<<<<
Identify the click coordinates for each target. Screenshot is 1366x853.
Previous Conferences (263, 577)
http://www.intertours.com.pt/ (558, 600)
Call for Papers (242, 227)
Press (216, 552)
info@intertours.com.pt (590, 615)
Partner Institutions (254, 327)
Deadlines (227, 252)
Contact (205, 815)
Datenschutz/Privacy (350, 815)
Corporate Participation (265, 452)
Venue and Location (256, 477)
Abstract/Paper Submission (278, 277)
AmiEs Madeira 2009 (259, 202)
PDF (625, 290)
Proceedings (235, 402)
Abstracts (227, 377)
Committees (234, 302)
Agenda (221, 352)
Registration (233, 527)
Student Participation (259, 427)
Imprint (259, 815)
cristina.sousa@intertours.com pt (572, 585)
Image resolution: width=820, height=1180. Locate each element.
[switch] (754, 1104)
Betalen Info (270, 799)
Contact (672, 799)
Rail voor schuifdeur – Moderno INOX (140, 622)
>>>>
**Directions:** For this listing, copy out every line that includes the word "intertours".

**Answer area:**
http://www.intertours.com.pt/ (558, 600)
info@intertours.com.pt (590, 615)
cristina.sousa@intertours.com pt (572, 585)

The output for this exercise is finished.